Light se dio la vuelta para despedirse de él y ver como se iba de allí.
- A ver en que habitación es…. – murmuró mientras abría el papelito con el número de la habitación.
Al rato ya estaba enfrente de la habitación 115 en la que se hospedaba L. Llamó dos veces a la puerta sin resultado. La puerta se abrió lentamente y sin nadie detrás de ella.
- ¿Hola? – preguntó esperando una respuesta mientras entraba.
La puerta de la habitación se cerró estrepitosamente. Notó que alguien tiraba hacía él y lo abrazó. Sintió unos labios en su cuello. Light sonrió y adivino quien era ese chico tan misterioso.
- Por fin llegaste, no sabes cuanto te echaba de menos, Raito-kun…
Ryuzaki empezó a darle besos en el cuello. Empujó a Light al suelo y él se tiro encima suya mientras le agarraba de las muñecas para que no se moviera.
- No pude olvidar ese beso que me diste, t-te quiero Ryuzaki. –dijo tímidamente Light.
L empezó a besar los labios de Light. Éste le quitaba la camiseta a L.
- Espero que te dejen pasar la noche fuera porque no te voy a dejar escapar esta noche…
- Tengo 17 años, no soy un niño…- contestó Light.
Light agarro a L del cuello mientras él le besaba el cuello y L le quitaba la camiseta. Ryuzaki se levantó de repente del suelo y agarró la mano de Light incorporándole también.
- Ryuzaki, yo creía que querías hacerlo….- dijo Light avergonzado mirando al suelo.
L se acercó a él y lo apretó contra su cuerpo. Acercó sus labios a su oreja.
- Te quiero Light, pero con calma…-le susurró al oído.

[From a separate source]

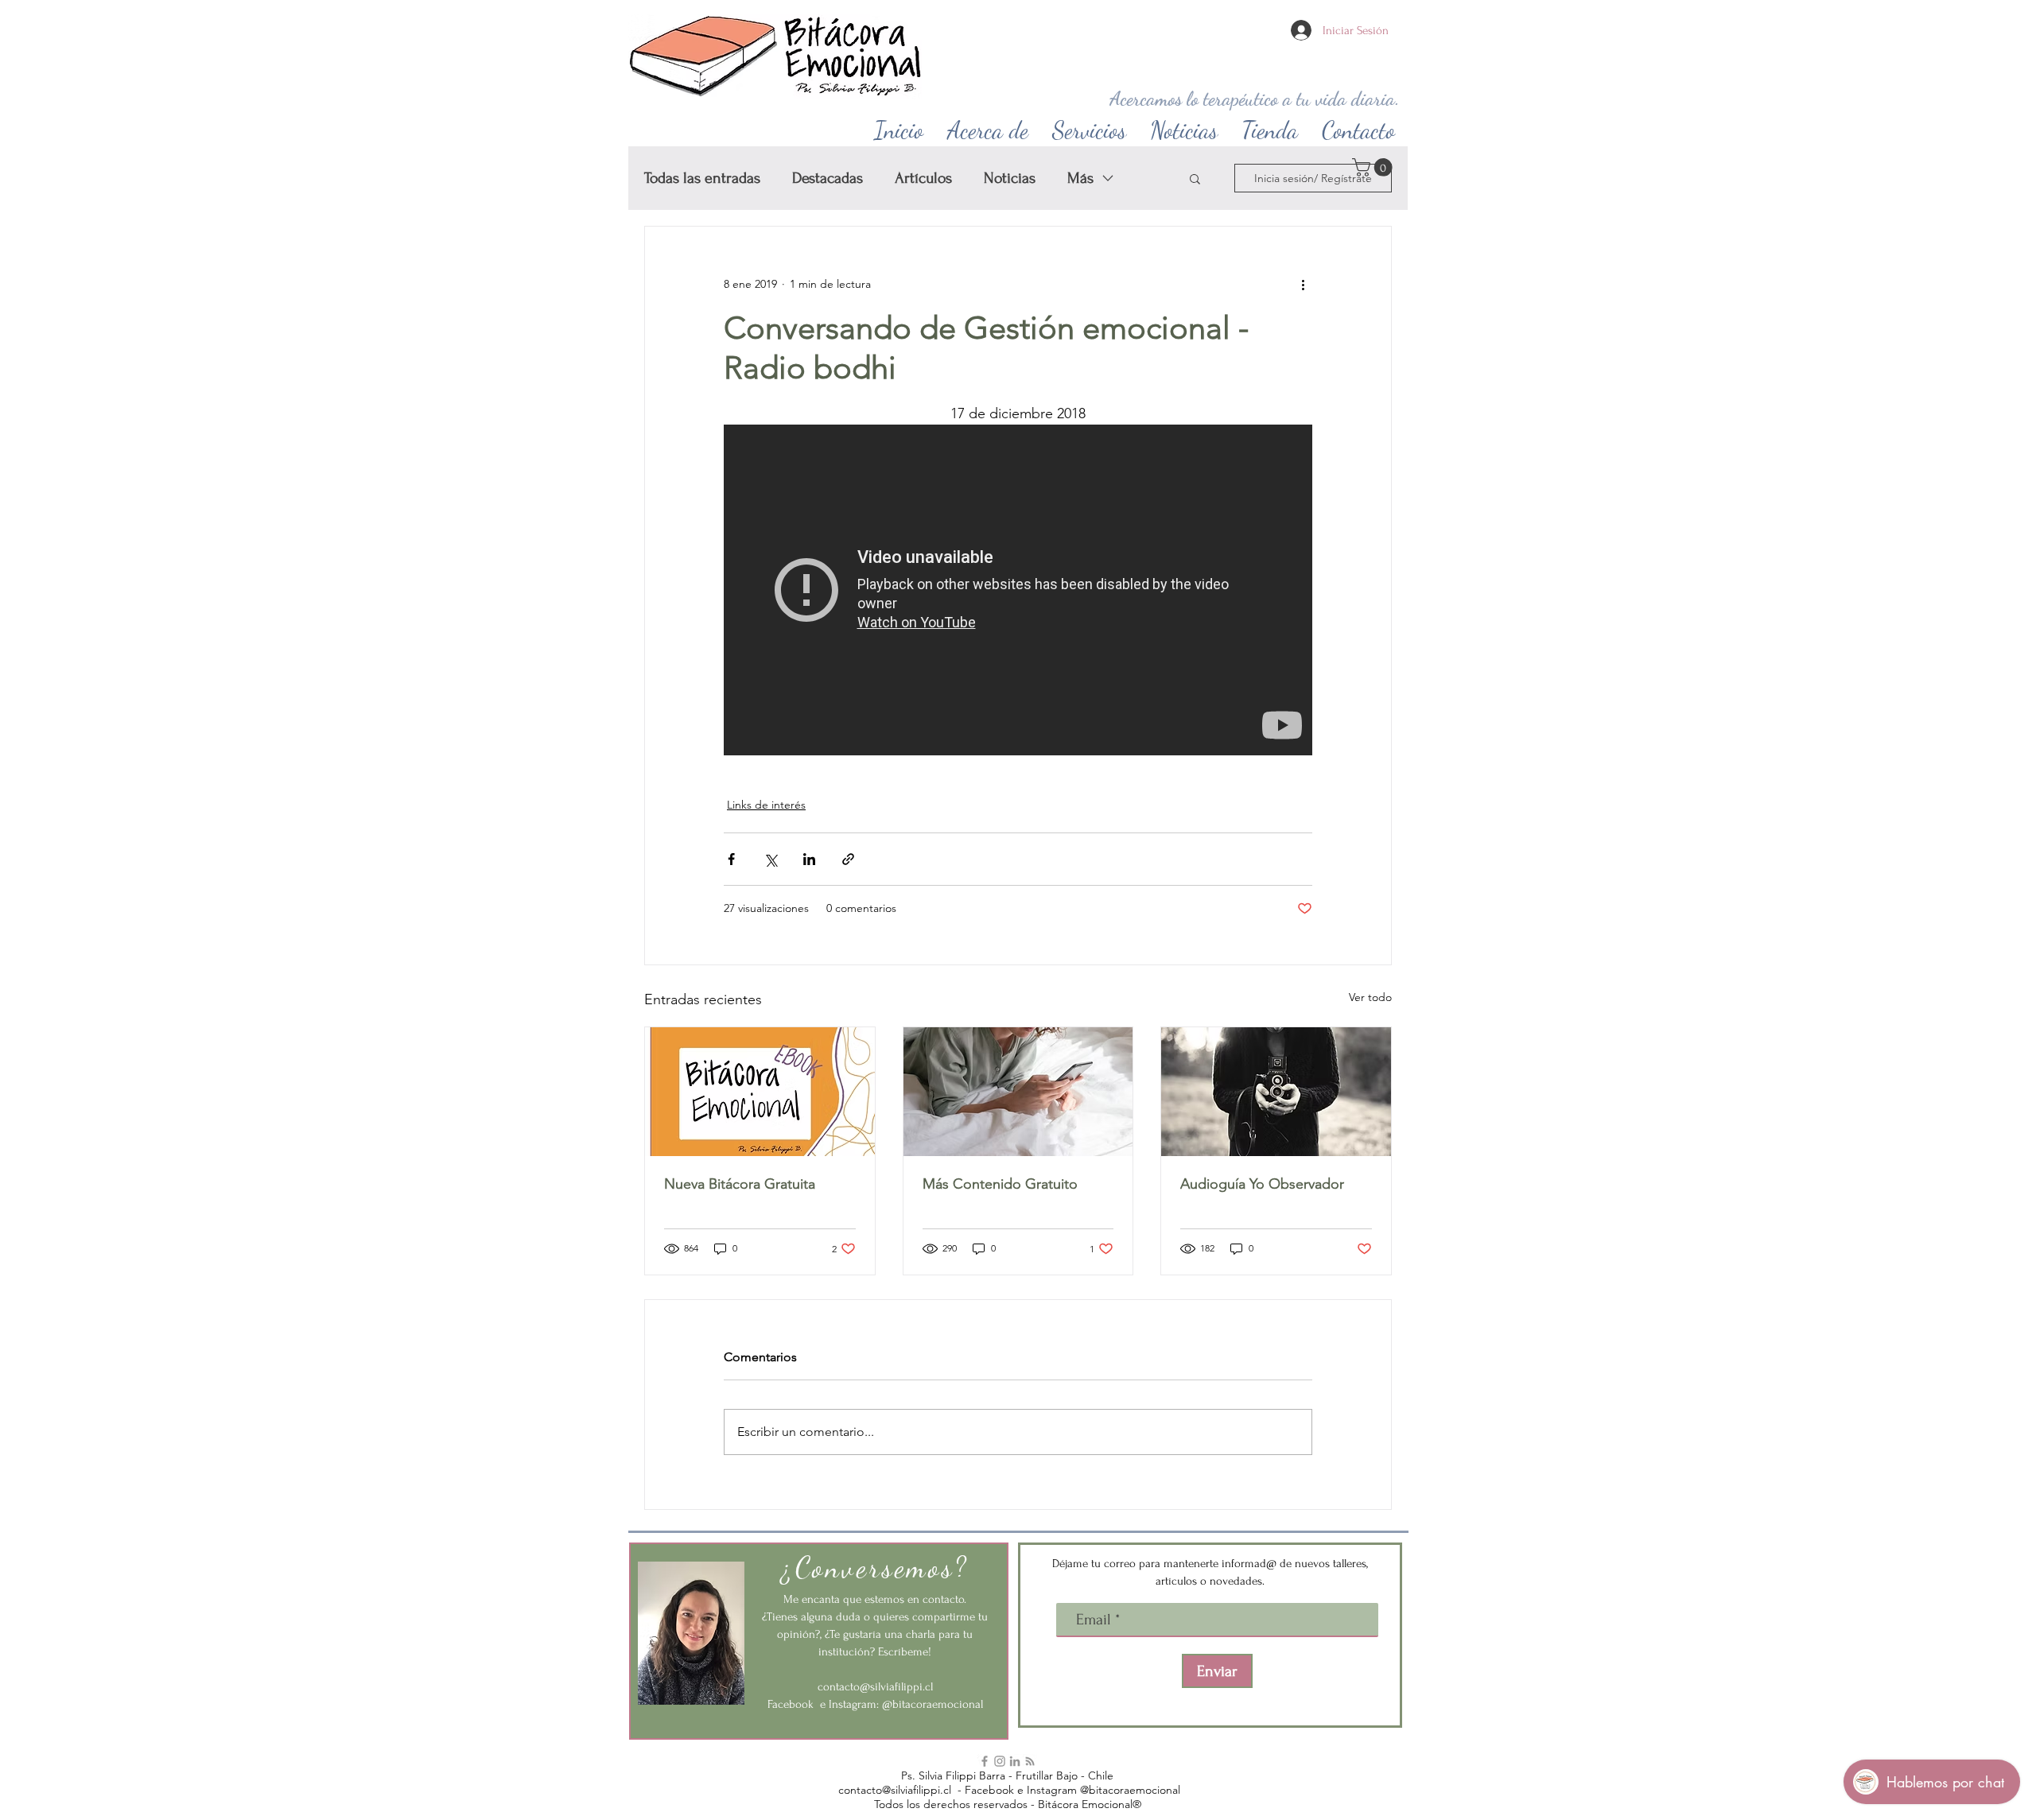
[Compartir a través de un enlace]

Ryuzaki fue a la mesa donde había cinco pasteles con una fresa en cada uno.
- Es que tengo hambre y si no tengo la barriga llena no funciono…-dijo relamiéndose mirando todos los pasteles que se iba a zampar.
Se sentó en una de las sillas en un modo muy peculiar. Aunque Light ya sabía porque se sentaba así. L le dijo una vez en una cafetería que se sentaba de esa forma para que su deducción no disminuyera. Light se sentó en un sofá al lado de L. Ryuzaki ya estaba comiéndose un pastel. Jugueteaba con la cuchara llena de un trozo de pastel y Light le miraba de reojo.
- P-pegho hombre, coge ung pasteg! – ordenó a Light con la boca llena.
Yagami cogió uno pastel que parecía tener buena pinta. Metió la cuchara en la tarta y arrancó un trozo y se lo metió en la boca. La tarta tenía un sabor delicioso y entendió porque le gustaban tanto a L. Tragó el trozo que se había comido y sonrió a L.
- ¡Esta tarta esta buenísima! – Gritó Light.
- A que sí, siempre me pido de este sabor porque son mis favoritas…por cierto Light te has manchado aquí. – dijo señalándose una parte del labio para que Light se limpiara. Éste se limpió en la otra parte del labio que no era.- No hombre es aquí…-replicó Ryuzaki.
L se tiró encima de Light y le quitó el trozo de tarta que tenía, con la lengua muy despacio. Light se sonrojo y se alejó de L.
- ( //// )Ryu…-dijo cuando L le interrumpió besándole.
- Ya tengo las energías recargadas…- dijo sarcásticamente mientras besaba en el cuello a Light.